[Data extracted from a collection]
▬▬▬▬▬▬
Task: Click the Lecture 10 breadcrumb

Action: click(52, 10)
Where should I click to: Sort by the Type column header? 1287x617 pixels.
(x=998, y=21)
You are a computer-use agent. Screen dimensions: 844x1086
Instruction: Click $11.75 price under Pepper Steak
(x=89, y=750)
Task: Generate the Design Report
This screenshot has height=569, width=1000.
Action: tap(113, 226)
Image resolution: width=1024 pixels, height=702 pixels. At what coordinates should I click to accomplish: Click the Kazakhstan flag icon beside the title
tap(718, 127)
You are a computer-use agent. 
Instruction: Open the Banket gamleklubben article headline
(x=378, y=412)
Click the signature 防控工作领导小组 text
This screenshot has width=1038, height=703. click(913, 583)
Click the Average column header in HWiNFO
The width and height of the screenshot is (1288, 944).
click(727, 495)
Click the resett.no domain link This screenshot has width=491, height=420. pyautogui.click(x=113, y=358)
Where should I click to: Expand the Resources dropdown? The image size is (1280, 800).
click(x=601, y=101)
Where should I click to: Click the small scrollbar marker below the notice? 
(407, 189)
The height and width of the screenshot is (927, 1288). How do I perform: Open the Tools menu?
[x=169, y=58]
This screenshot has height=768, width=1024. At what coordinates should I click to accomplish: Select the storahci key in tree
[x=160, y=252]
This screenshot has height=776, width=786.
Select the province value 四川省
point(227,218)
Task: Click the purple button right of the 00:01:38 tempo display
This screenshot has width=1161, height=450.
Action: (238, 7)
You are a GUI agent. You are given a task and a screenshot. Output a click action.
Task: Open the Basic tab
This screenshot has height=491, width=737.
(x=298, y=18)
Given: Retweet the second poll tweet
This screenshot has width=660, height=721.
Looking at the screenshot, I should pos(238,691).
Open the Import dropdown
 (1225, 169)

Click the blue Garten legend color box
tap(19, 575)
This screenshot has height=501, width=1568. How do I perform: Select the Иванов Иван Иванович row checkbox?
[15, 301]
▬▬▬▬▬▬
WORK ORDER »
Copy whichever lines above contain the string "computer".

EXERCISE RESULT »
You are a computer-use agent. Screen dimensions: 844x1086
You are a computer-use agent. 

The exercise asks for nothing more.